If I’ve learned anything about my beauty and self-care habits through my adult years, it’s that historically—and instinctively—I’m lazy. If there’s a choice between wearing mascara or not, blow-drying my hair or not, or applying moisturizer or not, mostly I’ll choose not. And it’s not because I’m not vain or because the alternative frees up my time to do incredibly important things, like watch Ally McBeal on Netflix or stalk my most recent woman crush on Instagram—you know, the stuff of life. It’s because, for a long time, I simply couldn’t be bothered; read: laziness. I also have a nagging suspicion that because tweezers and Kiehl’s cream cleanser was about the extent of my mother’s beauty cabinet growing up—and that I don’t have any sisters—spending time on myself wasn’t exactly part of my upbringing.
That said, I’ve learned better. Having struggled with acne and skin problems since the age of thirteen, I’ve only recently gotten it under control—as in, in the last few months (and I’m well past the age where a routinized life should be the norm)—by shelving my lazy instincts and adhering to a strict skincare regimen (that really only involves cleansing and moisturizing twice a day).
The story with my hair is relatively similar. I have no precious feelings for it and every few years since my early twenties, I’ve chopped it off relatively thoughtlessly (except for in a previous job, when my editor asked that I first style my very long hair in multiple looks and titled the ensuing story “The Long Goodbye”...). My hair grows quickly (it’s straight and I’ve never dyed it, so it’s quite healthy) and after cutting it, my typical follow-up was simply to let it grow—sometimes for years—without cutting it. Which essentially means that every three years I’ve cut off 10-12 inches to a bob and then just let it grow out. See? Lazy. Very, very lazy.
And, honestly, when I cut off my hair a few months ago with the Hairstory team and essentially gave stylist Wes Sharpton and colorist Roxie Darling carte blanche to give me what they thought would be my perfect cut, I expected to do much of the same: slowly grow it long again over the next few years. Maybe because I’ve come around to the idea of *self-care*—probably because the razored bob and subtle highlights Sharpton and Darling gave me made for a really great haircut—but something was different this time. There was the vanity thing—multiple people told me that even if I did grow my hair back, this was my cut and the one I should always go back to. The main point, though, was that instead of just letting my hair be (i.e., flat and long and just, well, there), it was something I was in control of—it was a look, something thoughtful and purposeful.

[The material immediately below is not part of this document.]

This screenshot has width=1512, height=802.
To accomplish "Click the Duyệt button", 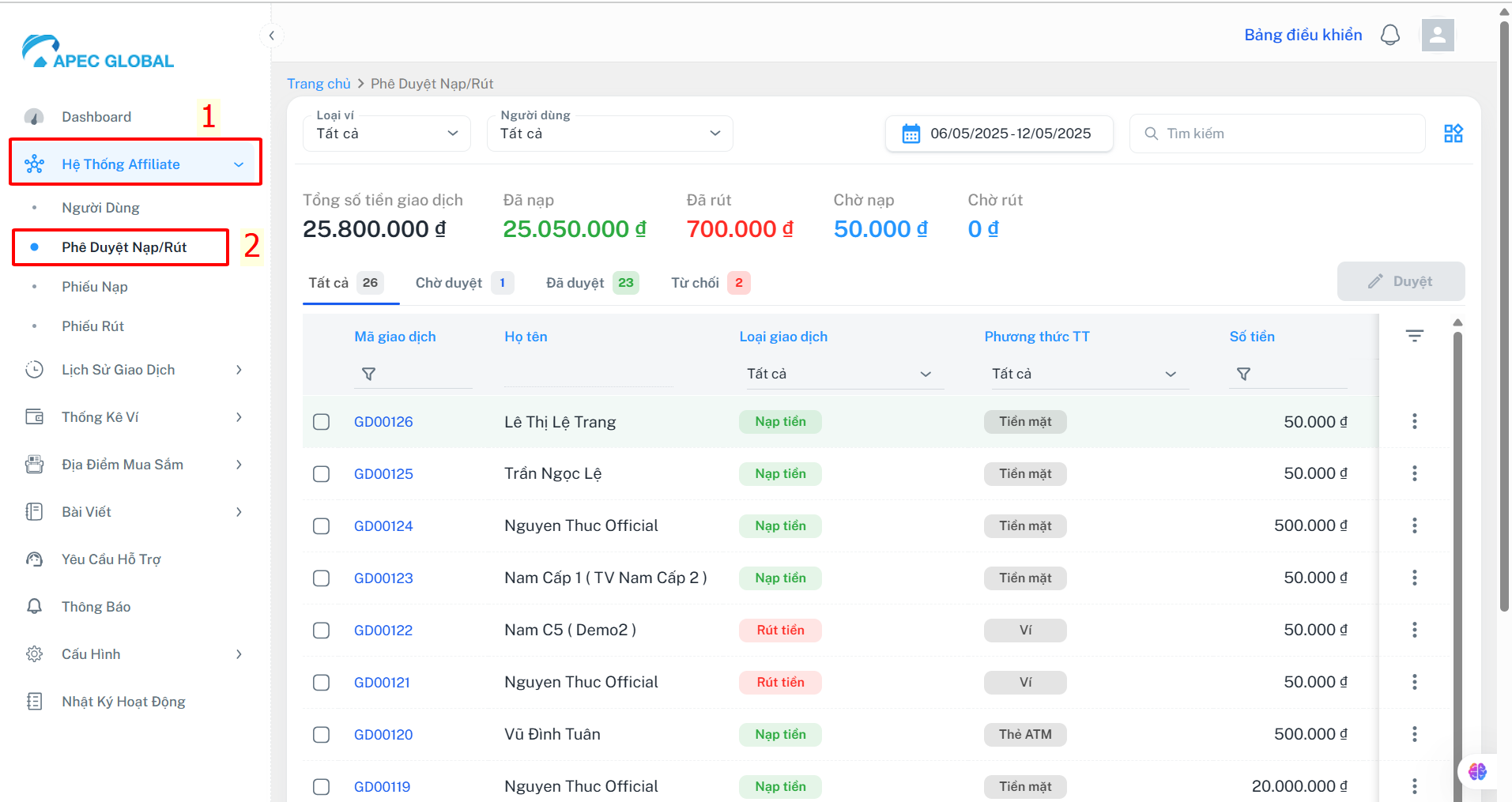I will (x=1401, y=281).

But enough beauty philosophizing. Remember that my hair grows fast? Yeah, well, within a few weeks I noticed my hair growing, and defying my own expectations and the general annoyance I get from booking appointments (a reason I never get manicures and avoid booking a wax for as long as possible), a week ago—and almost three months after the first chop—I booked another appointment with Sharpton for a touch-up (a full nine months earlier than I honestly expected to be sitting in his chair again). Like learning how to deal with my skin all over again: I was going to have to learn how to be with short hair—hair that I actually wanted to keep short.
“Because I cut your hair with a razor, the grow-out is very different than if we were going to cut it blunt with a scissor. It’s a diffused, soft line and grows out better,” Sharpton told me when I arrived in his chair at Hairstory’s brand-new Fifth Avenue studio and salon. Three months was his ideal period of growth—and he promised that I would like my hair at every stage during that growth (which is true, I did). “Think of the cut as preventative medicine,” he counseled.
But Sharpton knew what I meant when I told him that his cut felt more like a look, and therefore made me feel more self-assured. “The shorter your hair, it becomes more stationary. Stationary hair means that it has a place to live on the person and requires less to style it,” he said. “When it’s longer, it becomes more languid and requires you to put a shape into it—with a curling iron, more product… I think of shorter hair as your favorite jacket or dress: it’s tailored.” Tailored haircut (with a standing appointment every three months); tailored skincare… Guys, I think I’m figuring out this whole lazy-girl self-care thing.